Radioactive Animals And Plants – I did not know how widespread they are

I am so used to thinking about radiation as dangerous and creepy, that this article comletely caught me off guard. How about you?

http://www.atlasobscura.com/articles/how-radioactive-animals-become-tools-pests-and-political-statements

How Radioactive Animals Become Tools, Pests and Political Statements

Far from Chernobyl, turtles, rabbits and cows make nuclear cleanups an educational mess.

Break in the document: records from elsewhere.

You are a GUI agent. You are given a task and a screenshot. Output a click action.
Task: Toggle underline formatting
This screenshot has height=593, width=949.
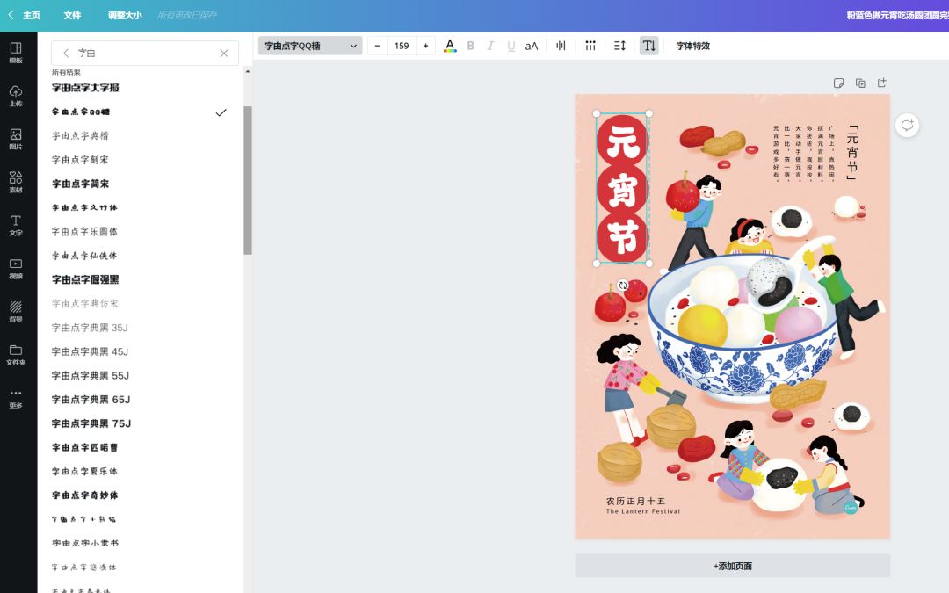pyautogui.click(x=511, y=46)
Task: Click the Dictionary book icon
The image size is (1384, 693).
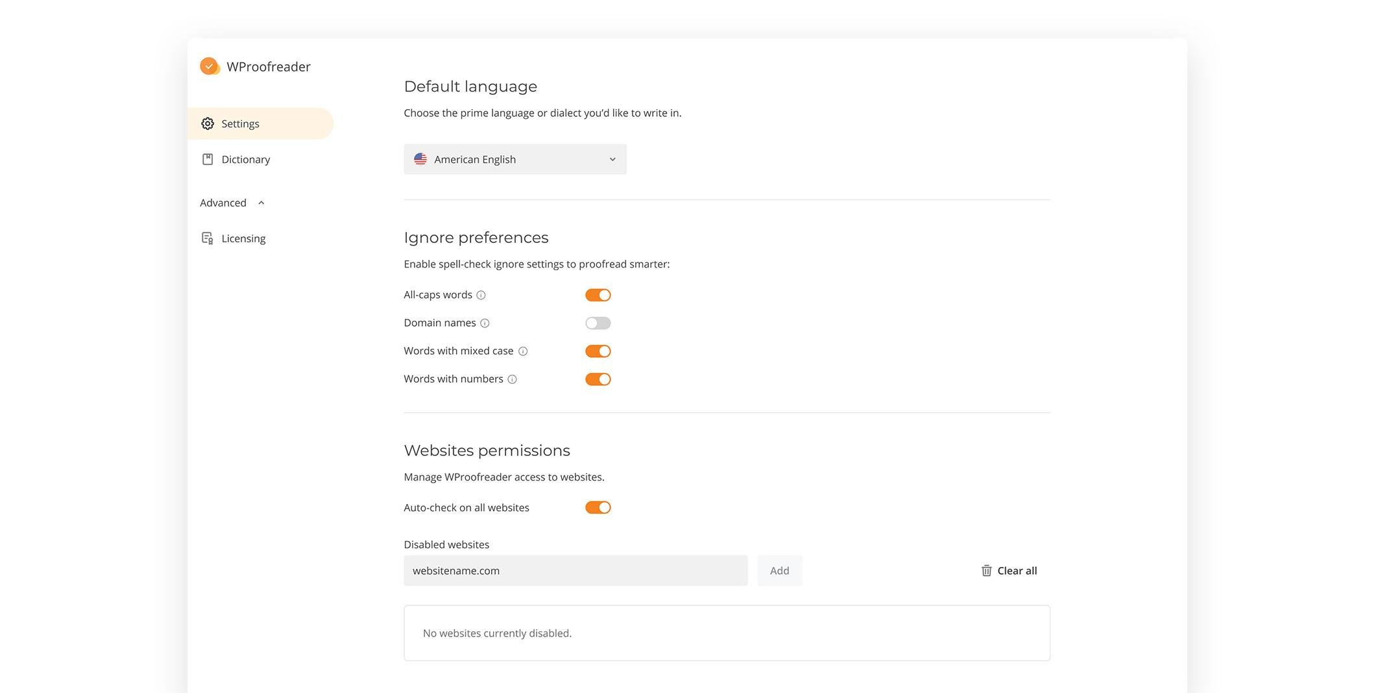Action: [208, 159]
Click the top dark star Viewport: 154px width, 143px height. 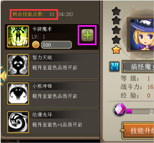pos(116,11)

In the late 1970s, a worker at South Carolina’s Savannah River Site nuclear reservation peered into a seepage basin and spotted a small, out-of-place turtle. Scooping it out of the nuclear waste, the worker toted his new charge to a nearby ecology lab, where he figured they’d know what to do with it.

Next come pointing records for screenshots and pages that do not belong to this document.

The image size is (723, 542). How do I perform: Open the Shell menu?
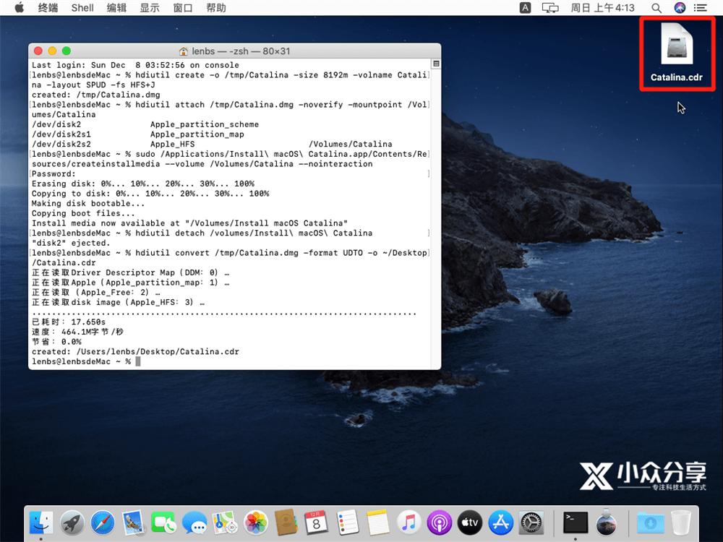tap(82, 8)
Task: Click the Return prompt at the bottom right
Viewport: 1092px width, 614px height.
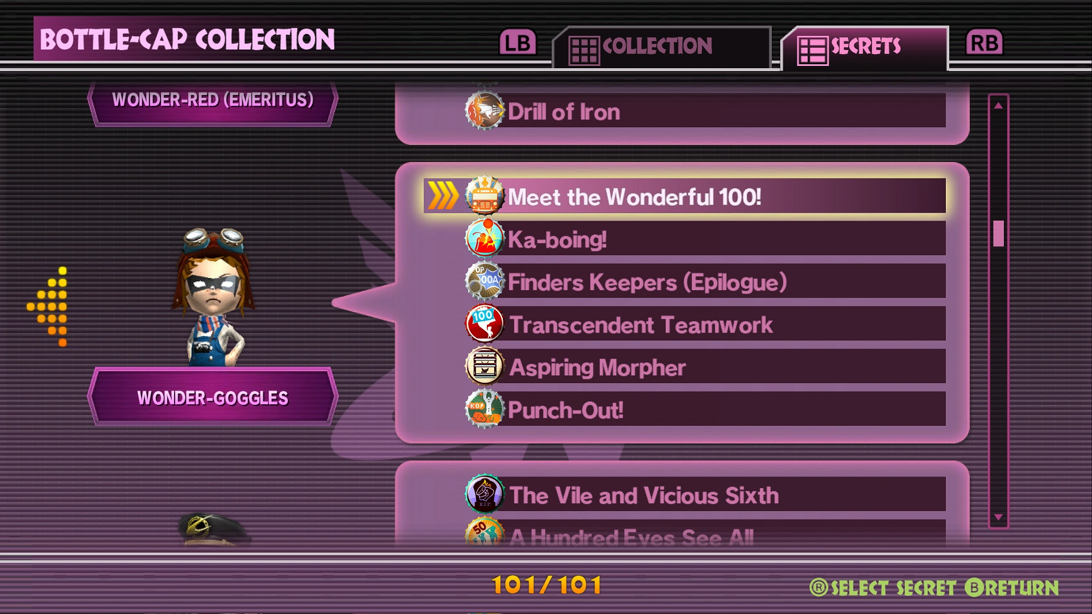Action: pyautogui.click(x=1012, y=588)
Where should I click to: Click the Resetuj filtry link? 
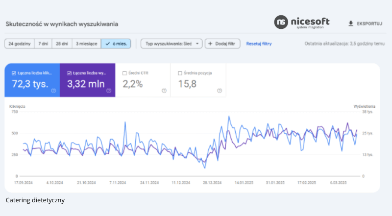[x=259, y=44]
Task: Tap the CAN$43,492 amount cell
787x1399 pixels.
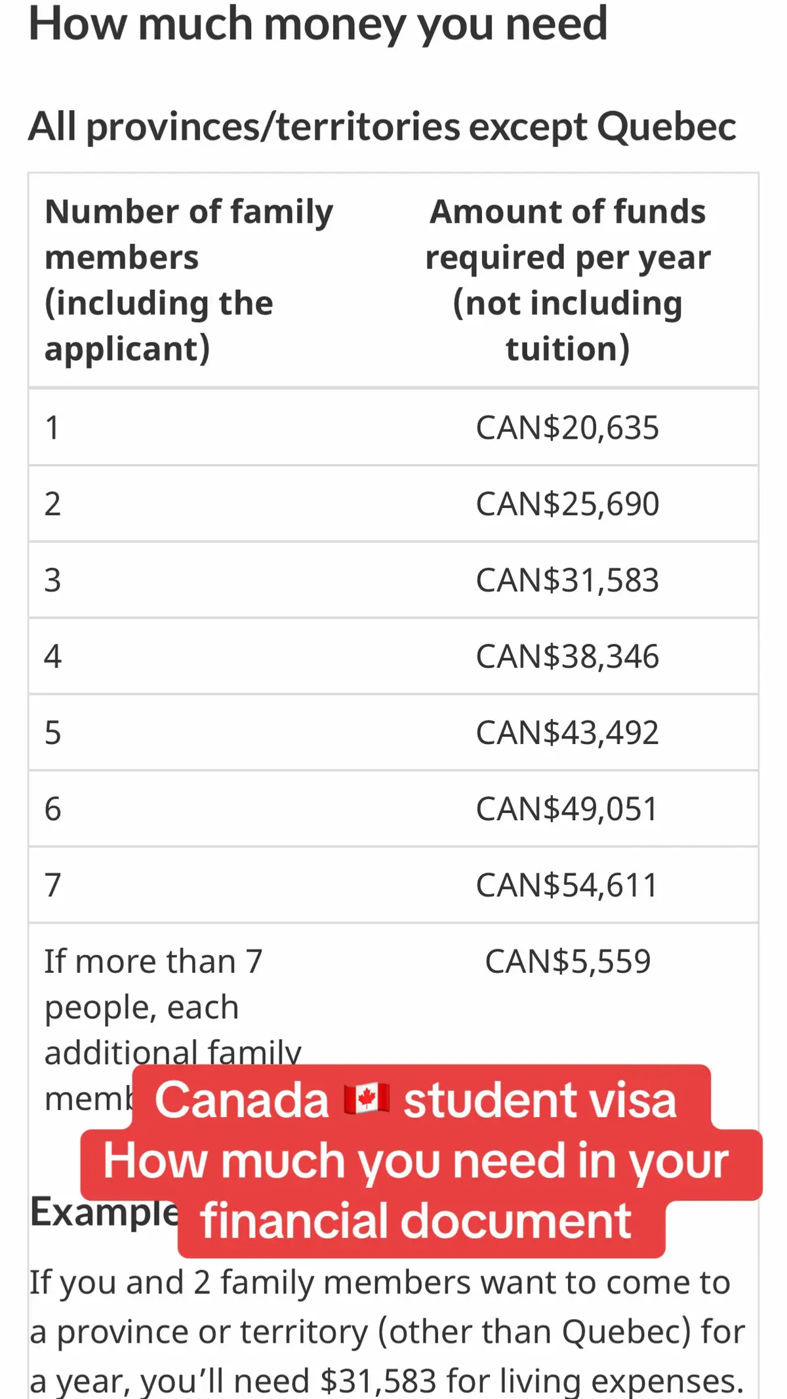Action: point(567,732)
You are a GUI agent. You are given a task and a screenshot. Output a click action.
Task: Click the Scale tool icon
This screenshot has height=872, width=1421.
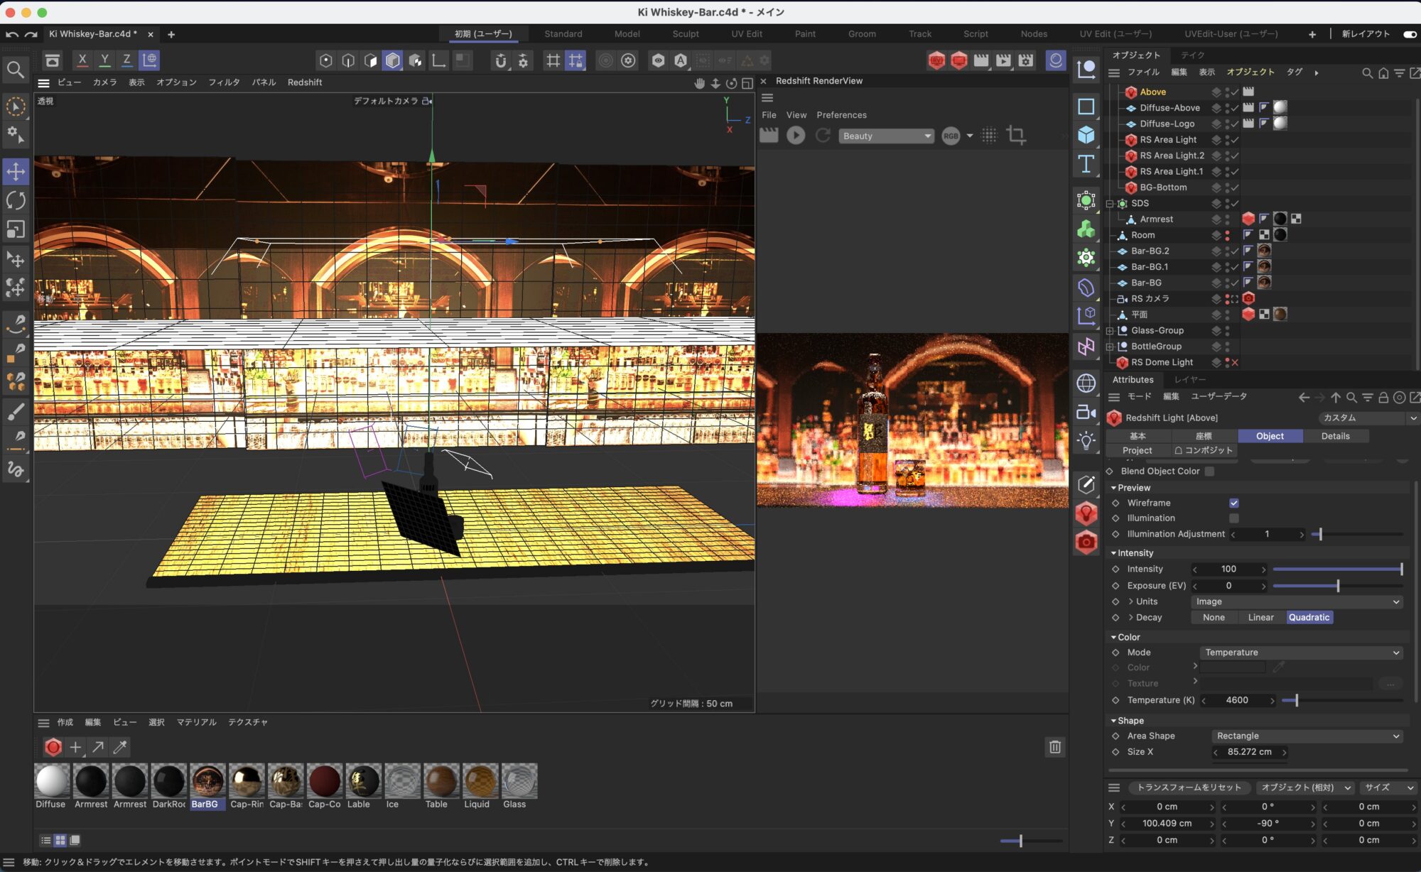(16, 229)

As he walked in the lab door, a radioactivity counter began beeping. The lab technician tested the mud on the worker’s shoes, figuring he’d tracked in some of the site’s contaminated muck. When the shoes came up clear, the confused technician tested further. After a few more swipes, the culprit emerged: It was the turtle.

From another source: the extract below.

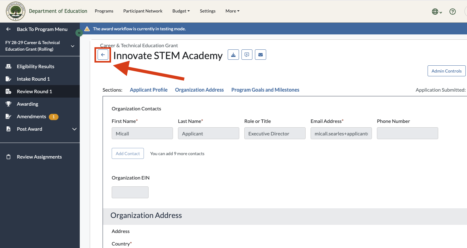The width and height of the screenshot is (467, 248).
Task: Click Program Goals and Milestones link
Action: [265, 90]
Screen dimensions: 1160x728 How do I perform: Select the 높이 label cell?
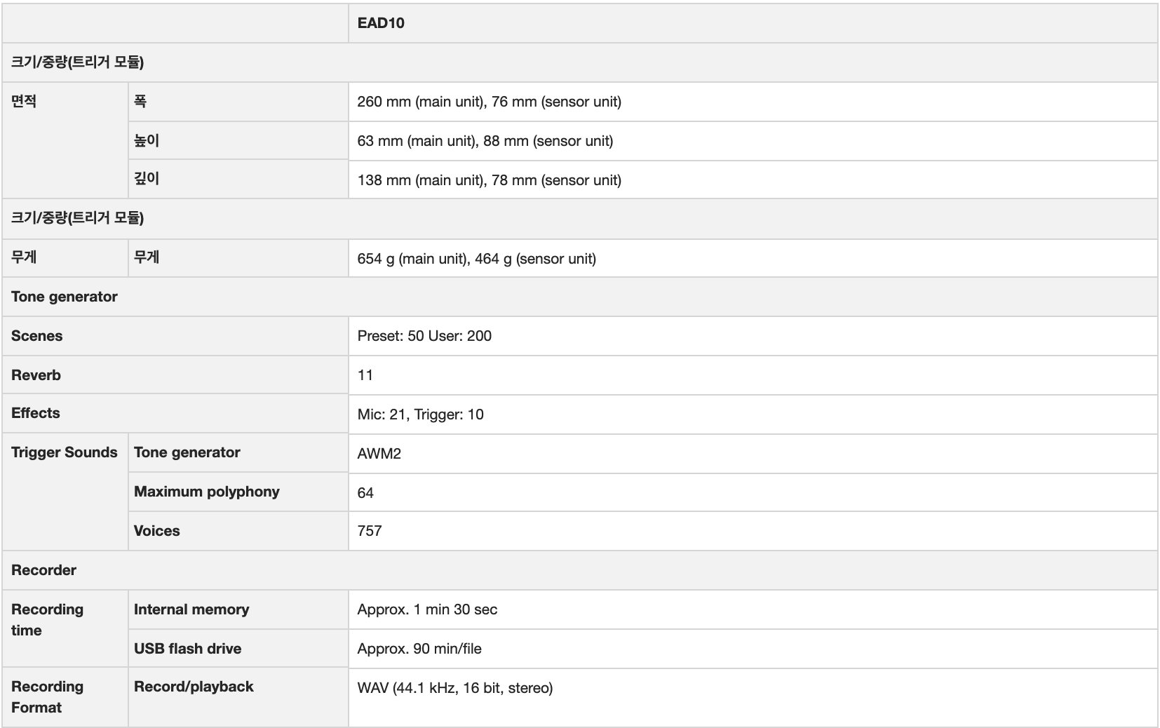click(147, 141)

Though this was the first radioactive turtle found at the Savannah River Site, it was far from an anomaly—there or elsewhere. Across the world, such creatures scurry, swim and fly among us. Unlike popular representations might lead us believe, most of them lack grotesque deformities, special abilities, or weird proclivities for pizza. Instead, like that turtle, many of them are totally healthy and happy—living relatively normal lives and, unless we try to eat them, posing little direct threat to humans.